Fig 1. N-termini sequence alignment of representatives of phylogenetic groups of IPTases.

Sequences of the N-termini of IPTases. scMod5: Saccharomyces cerevisiae; GRO-1: IPTase from C. elegans; spTit1: Schizosaccharomyces (Sz) pombe; Sz octosporus; Sz japonicus; drTRIT1: D. rerio: Danio rerio; mus mus: Mus musculus; canis fam: Canis familiaris; X. tropicalis: Xenopus tropicalis; Hs: Homo sapiens. Numerals below the alignment show human amino acid numbering. The region between M1 and M12 of Mod5 that is required for mitochondrial targeting is indicated by a green rectangle above [34, 35]. The second methionines that may be used as alternative translation start sites for cytoplasmic localization are boxed in blue. The invariant Threonine within the conserved P-loop that functions in catalysis is in the yellow rectangle.
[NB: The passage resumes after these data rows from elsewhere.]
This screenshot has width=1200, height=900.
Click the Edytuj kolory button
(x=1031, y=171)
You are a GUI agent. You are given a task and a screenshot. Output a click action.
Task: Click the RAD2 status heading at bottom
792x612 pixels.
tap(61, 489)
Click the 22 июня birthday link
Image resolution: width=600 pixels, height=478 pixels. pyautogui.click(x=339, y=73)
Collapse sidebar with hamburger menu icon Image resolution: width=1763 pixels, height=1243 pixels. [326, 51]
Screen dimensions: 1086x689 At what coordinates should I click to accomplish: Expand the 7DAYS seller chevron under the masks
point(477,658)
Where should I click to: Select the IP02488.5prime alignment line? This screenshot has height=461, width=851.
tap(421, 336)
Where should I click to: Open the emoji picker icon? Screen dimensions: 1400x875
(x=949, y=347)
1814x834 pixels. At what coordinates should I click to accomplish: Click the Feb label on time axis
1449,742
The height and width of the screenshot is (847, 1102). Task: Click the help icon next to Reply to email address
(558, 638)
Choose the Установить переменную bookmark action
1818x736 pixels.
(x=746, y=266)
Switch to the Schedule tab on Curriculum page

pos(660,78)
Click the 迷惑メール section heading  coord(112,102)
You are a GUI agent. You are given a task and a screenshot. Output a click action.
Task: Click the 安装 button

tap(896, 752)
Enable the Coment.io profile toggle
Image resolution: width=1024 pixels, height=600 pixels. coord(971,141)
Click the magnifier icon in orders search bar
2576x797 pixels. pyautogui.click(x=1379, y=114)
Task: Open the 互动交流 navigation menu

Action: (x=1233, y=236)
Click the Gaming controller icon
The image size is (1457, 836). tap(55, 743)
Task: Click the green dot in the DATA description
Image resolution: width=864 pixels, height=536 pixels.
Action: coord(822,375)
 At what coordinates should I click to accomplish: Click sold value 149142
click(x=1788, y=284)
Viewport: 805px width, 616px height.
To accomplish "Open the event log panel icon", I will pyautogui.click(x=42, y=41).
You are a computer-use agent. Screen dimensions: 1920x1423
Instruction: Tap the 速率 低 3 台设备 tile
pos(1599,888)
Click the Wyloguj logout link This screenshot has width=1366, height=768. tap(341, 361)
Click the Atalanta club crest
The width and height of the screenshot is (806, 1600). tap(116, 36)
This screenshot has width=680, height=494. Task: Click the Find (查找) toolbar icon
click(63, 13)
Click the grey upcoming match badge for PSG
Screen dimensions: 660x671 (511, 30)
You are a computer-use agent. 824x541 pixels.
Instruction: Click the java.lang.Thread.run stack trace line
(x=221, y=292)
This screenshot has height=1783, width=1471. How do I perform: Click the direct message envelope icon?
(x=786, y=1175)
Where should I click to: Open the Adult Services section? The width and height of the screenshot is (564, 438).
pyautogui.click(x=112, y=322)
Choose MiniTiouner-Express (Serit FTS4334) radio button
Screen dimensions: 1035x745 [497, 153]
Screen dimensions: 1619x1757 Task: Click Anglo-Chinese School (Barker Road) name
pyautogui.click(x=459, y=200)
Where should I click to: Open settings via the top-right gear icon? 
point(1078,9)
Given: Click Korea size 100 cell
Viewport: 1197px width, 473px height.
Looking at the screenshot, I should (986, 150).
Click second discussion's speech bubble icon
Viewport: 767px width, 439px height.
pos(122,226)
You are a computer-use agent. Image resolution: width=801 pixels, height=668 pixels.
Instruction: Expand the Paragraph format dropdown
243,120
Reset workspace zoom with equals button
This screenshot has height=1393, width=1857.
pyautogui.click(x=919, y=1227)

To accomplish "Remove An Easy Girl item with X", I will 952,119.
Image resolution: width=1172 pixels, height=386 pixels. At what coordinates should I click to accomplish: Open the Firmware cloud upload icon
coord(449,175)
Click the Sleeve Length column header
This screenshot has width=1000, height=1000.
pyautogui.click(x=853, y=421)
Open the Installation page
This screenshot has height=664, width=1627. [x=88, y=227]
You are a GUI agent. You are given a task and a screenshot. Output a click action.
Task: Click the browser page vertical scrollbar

Asterisks indicate the conserved DSMQ sequence that forms a network of contacts that mediate A37 recognition; the D of which acts as a general base for catalysis [24] and the M of which is M57 of TRIT1(57–467). As predicted by MitoFates [53], the TOM20-binding site of human TRIT1 is underlined with a blue bar and the amphipathic helix of TRIT1 and Mod5 are indicated with green bars. The two key basic residues in the conserved amphipathic helix of mammalian MTS that were mutated in human TRIT1 are in red rectangles.